◆ PASSAGE PROVIDED ◆
I replaced both O2 sensors, added new exhaust, plugs, rotor and cap, wires, battery, etc. I even bored out the TB and added a bored out spacer thinking I was having bad combustion issues and wasn't getting enough air, but it still did it and still showed an engine light that kept pulling heater circuit codes for front and back.

So yesterday I was at a light turning right to head to my place and all of a sudden it wouldn't go. The engine was running and I had it in automatic but it wouldn't move. The engine would rev but no luck at all. So I put it into the "1/2" gear setting and it worked fine. I went to bed, got up this morning and it ran fine for about 5 minutes and then did the same thing. So I went and had the transmission level checked. The fluid was brown but full. Then I took the advice of someone who told me to check my fuses, which I did and the only one I found popped, was the same fuse you told the guy was told about in the post above about regarding the o2 heater circuit which I was having the same issue with.

So while I was replacing that fuse I also was tightening down a sensor on the left side of my throttle body (if you are looking at the engine from the front). When you unscrew it this sensor, it looks like a small rod. Well, the rod was dirty so I cleaned it off with some TB cleaner, then plugged and screwed it back in. I then hooked the battery back up and went to start the jeep. Well...I put it in gear and pressed on the gas and the sucker almost bogged down on me...and then it did and died. Turned it back on, tried reverse and it worked great, but put it back in auto...even the "1/2" gear and it bogged and shutdown. I restarted it in park, put it in neutral and reved the engine...no problems....except I noticed that none of my gauges were working, rmps, fuel, battery, etc...none of them. I thought maybe I had not put a fuse back in correctly after going through all of them, so I took them out and put them back in again....same thing.

Could it be the sensor I cleaned (if so, what sensor was it?) Could it be my TPS possibly. I don't think the transmission has ever been flushed, could it be that? Could be the fact that the heater circuit for the O2 sensors are now working?

What do you all think or what should I try?

Thanks,

Chris

XJade
July 31st, 2004, 16:04
I think the sensor you cleaned was the idle speed motor (also called IAC, idle air control, etc.). That and the thing to the right of it (the TPS) are very suscpetible to failure when cleaning.

I would check to see if your TPS is adjusted right. Do a search on how to do this.

Double Down
August 1st, 2004, 13:09
Okay, I got a picture of it...what is this sensor with the red arrow pointing towards it? This is the one I pulled out and cleaned and looked like a prong. Also, what is the sensor to the right of it, is that the TPS?

http://f1.pg.photos.yahoo.com/ph/beebech/detail?.dir=/43d9&.dnm=5f9f.jpg

If this is the IAC that I cleaned and ruined, what is the best way to replace it or fix it? Would that cause the entire instrument panel to not function (i.e. gas gauge, rpm, speed, volts, etc)?

Thanks,

Chris

XJade
August 1st, 2004, 15:08
Looks like your throttle body is situated differently than my 87XJ. But that definitely looks like your IAC motor.

◆ ACTIONS TO TAKE ◆
a - Answer these questions about the Jeep repair forum thread:
(i) What color was the transmission fluid when Chris had its level checked?
(ii) The popped fuse Chris found was for which circuit?
(iii) What did XJade identify the sensor Chris cleaned as?
b - Pick up the Jeep repair forum thread after its final post and carry it forward.

◆ GIVEN INFORMATION ◆
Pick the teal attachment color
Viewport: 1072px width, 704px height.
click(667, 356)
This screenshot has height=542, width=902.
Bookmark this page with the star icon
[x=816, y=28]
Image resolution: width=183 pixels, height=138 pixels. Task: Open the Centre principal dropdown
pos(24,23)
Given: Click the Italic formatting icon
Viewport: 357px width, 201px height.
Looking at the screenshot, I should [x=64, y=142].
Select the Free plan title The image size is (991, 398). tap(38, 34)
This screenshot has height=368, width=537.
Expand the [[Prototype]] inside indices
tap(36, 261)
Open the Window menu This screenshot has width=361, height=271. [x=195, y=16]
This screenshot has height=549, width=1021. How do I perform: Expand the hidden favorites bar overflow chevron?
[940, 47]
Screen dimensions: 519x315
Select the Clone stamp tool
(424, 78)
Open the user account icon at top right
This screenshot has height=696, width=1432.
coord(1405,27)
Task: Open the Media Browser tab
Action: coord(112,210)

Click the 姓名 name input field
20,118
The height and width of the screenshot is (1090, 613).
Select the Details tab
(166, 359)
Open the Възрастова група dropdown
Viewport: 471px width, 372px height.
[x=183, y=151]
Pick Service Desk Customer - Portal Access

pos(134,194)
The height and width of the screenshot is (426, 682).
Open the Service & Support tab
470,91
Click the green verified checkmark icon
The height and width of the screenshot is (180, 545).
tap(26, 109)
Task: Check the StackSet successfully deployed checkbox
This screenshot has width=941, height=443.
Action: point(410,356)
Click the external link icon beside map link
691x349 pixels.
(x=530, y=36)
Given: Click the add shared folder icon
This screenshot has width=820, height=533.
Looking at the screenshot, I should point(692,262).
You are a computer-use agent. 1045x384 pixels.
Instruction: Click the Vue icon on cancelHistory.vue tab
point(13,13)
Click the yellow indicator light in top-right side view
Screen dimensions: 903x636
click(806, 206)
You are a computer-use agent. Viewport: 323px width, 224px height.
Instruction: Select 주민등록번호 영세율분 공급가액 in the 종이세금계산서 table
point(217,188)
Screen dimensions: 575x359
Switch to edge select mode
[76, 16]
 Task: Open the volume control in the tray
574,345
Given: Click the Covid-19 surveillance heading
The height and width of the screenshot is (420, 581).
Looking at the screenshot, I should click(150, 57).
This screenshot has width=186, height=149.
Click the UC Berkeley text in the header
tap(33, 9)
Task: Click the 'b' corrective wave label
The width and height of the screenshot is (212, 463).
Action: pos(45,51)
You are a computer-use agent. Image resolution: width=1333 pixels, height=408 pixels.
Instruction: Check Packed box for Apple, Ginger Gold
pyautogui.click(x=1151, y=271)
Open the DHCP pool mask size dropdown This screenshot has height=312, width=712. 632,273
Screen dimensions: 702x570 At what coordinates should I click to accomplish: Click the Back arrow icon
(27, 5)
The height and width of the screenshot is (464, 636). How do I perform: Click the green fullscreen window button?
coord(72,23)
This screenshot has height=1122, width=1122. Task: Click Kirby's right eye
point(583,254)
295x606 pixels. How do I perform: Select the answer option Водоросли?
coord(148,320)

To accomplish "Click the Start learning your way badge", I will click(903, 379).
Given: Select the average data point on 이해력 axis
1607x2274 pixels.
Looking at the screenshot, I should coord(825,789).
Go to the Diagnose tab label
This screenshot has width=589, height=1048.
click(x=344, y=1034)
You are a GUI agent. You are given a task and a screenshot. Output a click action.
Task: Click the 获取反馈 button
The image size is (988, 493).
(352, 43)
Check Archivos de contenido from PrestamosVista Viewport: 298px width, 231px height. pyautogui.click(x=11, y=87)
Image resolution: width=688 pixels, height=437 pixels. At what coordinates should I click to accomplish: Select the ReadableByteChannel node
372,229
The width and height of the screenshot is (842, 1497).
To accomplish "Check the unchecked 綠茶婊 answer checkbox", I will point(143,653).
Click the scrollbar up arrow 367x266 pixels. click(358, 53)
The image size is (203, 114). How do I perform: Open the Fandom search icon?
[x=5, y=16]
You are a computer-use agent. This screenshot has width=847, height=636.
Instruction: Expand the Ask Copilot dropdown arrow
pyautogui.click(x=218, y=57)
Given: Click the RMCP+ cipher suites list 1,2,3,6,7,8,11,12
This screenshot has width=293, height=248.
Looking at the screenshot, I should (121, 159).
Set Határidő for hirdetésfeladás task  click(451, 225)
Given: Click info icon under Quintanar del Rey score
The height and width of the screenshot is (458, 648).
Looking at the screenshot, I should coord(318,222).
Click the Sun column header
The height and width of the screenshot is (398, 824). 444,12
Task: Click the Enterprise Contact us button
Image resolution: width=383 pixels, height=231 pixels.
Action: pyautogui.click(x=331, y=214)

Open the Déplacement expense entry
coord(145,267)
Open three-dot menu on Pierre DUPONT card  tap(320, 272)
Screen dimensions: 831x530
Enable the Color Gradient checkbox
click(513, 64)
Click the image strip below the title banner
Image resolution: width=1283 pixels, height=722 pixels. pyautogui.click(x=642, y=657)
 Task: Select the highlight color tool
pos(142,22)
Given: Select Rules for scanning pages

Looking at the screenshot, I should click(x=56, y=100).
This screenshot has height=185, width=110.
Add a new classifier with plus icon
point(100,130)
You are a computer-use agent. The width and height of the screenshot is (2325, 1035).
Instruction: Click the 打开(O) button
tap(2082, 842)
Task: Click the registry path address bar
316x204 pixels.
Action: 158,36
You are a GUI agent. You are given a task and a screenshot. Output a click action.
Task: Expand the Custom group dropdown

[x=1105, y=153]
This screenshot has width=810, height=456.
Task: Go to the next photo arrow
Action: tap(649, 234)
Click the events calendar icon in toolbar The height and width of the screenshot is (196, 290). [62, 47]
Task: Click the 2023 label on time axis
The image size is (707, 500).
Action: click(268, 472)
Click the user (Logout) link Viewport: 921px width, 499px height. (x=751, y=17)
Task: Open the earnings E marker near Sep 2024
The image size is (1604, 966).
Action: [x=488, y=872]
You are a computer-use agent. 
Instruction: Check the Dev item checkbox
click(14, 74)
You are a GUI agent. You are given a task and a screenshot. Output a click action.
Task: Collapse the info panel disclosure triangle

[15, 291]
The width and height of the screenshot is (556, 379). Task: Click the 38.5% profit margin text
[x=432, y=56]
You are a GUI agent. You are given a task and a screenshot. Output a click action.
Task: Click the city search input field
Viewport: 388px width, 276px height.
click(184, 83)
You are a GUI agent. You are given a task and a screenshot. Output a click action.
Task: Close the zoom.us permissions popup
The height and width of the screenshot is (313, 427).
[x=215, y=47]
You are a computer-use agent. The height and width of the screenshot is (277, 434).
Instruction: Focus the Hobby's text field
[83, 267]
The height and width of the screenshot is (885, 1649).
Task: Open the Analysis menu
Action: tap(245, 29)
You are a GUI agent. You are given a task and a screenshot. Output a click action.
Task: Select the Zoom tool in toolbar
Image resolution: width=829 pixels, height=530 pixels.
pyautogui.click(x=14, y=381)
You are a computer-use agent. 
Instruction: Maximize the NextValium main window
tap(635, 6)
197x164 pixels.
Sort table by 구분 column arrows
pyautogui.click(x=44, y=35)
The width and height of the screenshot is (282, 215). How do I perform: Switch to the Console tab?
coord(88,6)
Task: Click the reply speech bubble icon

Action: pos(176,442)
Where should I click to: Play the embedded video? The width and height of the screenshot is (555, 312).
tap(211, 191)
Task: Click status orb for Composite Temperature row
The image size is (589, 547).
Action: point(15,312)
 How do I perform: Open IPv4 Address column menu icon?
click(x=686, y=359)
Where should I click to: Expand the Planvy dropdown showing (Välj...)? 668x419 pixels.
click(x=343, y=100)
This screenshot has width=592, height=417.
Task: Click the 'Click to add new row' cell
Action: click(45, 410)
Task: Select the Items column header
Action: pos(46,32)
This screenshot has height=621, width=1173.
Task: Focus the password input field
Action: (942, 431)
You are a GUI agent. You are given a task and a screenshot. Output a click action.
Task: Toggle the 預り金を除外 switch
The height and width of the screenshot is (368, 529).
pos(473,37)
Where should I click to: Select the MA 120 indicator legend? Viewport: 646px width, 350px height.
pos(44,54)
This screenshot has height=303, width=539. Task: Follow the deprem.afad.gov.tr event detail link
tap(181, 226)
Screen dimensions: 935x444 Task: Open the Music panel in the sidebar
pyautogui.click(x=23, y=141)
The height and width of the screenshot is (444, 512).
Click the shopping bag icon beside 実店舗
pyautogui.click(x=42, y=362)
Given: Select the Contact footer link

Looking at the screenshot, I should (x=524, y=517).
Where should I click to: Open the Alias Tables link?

◆ EXERCISE RESPONSES ◆
a -
(i) Brown, though the fluid was full.
(ii) The heater circuit for the O2 sensors.
(iii) The idle speed motor, also called the IAC or idle air control.

b -
Replacing it is pretty straightforward. Unplug the connector, unscrew the old IAC and put in the new one. No adjustment that I know of.

The pintle (small rod thing) in the IAC is the thing to be careful about. Cleaning shouldn't really harm the IAC. Pulling on or damaging that pintle will. I had a bad IAC and it was the pintle that was broken.

As far as the gauges, the IAC shouldn't have anything to do with them going out. Isn't there a fuse for the instrument panel? Have you checked that?

old_man
August 1st, 2004, 15:23
The IAC is not normally sensitive to cleaning, the TPS however is. I hate to see anybody just go and buy an IAC since they are spendy and are seldom defective in my experience. Do you have a buddy you can swap IAC's with for a few minutes? Sure beats blowing the $$$.

Double Down
August 1st, 2004, 15:26
Okay, I will see if I can swap out my IAC with someone and I know there are posts for checking the TPS, but what is the best way?

Regarding the gauges, do you all have any idea which fuse controls the instrument panel, because all the fuses are working and not blown, could be one is just not in correctly.

Chris

XJade
August 1st, 2004, 15:44
Definitely don't shell out for a new IAC unless you know it's bad. They are pricey even at Autozone. Old_Man's advice would be the way to go. See if you can't swap it out with a known good one.

Double Down
August 1st, 2004, 16:08
What do you mean pull the pintle or broken pintle? How do you know if it's broken on the IAC? Because when I was cleaning it, I turned the sleeve that went around the pintle, etc. Does that do anything?

Chris

badge714
August 1st, 2004, 18:44
Okay, I got a picture of it...what is this sensor with the red arrow pointing towards it? This is the one I pulled out and cleaned and looked like a prong. Also, what is the sensor to the right of it, is that the TPS?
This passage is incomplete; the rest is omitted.